O que é esse movimento anticomunista, inspirado pelas sandices de Olavo de Carvalho e mobilizado pelas mentiras de Marcello Reis e cia, senão um fruto da alienação causada pela massificação do poder de compra? Não que eu não ache uma maravilha ter conseguido comprar um microondas para a minha mãe depois de tantos anos, mas quando o produto assume valores que não apenas os utilitários e os financeiros, a coisa desanda. O comprador encara a sua nova tevê, o seu novo tênis, seu carro, como um símbolo de sua independência e parte de sua nova identidade. E a irresponsabilidade de provocar uma ascensão veloz sem a devida educação do povo para lidar com esse novo patamar de consumo criou um efeito mola, no qual a população de classe média é justamente aquela a emular o discurso das elites e tramar contra o governo que a fez ascender. Posto que o comunismo é, grosseiramente, a negação do valor da propriedade privada, e os brasileiros ainda não sabem a diferença real entre o que é o privado, o que é o público e o que é de ninguém, o recém dono de uma casa própria não vai querer perder essa casa para o governo “bolivariano” da camarada Dilma.

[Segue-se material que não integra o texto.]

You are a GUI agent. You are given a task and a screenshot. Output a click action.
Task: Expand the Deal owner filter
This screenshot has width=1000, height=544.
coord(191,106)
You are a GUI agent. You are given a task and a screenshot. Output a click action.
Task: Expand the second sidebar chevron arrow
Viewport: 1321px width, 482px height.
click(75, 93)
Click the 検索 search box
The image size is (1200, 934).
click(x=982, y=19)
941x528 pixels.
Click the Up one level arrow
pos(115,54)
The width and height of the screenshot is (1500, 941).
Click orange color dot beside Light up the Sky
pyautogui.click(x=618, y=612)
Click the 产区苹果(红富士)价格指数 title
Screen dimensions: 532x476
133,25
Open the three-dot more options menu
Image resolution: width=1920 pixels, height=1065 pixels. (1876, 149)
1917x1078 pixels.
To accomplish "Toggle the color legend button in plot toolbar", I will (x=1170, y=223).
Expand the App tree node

E assim cria-se uma lenda que serve apenas à desinformação e ao caos. Por isso, os mobilizadores dessa crença insistem em um suposto plano comunista para tomar o país: instaurar o medo é uma das melhores formas de controlar a manada que não é capaz, ainda, de pensar autonomamente. É um plano desonesto, mas que ganhou adesão de uma massa alienada, que descobriu o poder da mobilização ontem (melhor dizendo, desde junho de 2013), e que agora se acha provida de condições para, baseada em mentiras, demandar a saída de uma chefe de estado democraticamente eleita. Essa é a conjuntura nacional: mais crise política, menos crise econômica. E diante desse quadro, a revolta só serve para aqueles interessados em desequilibrar a nossa já tão desmoralizada democracia.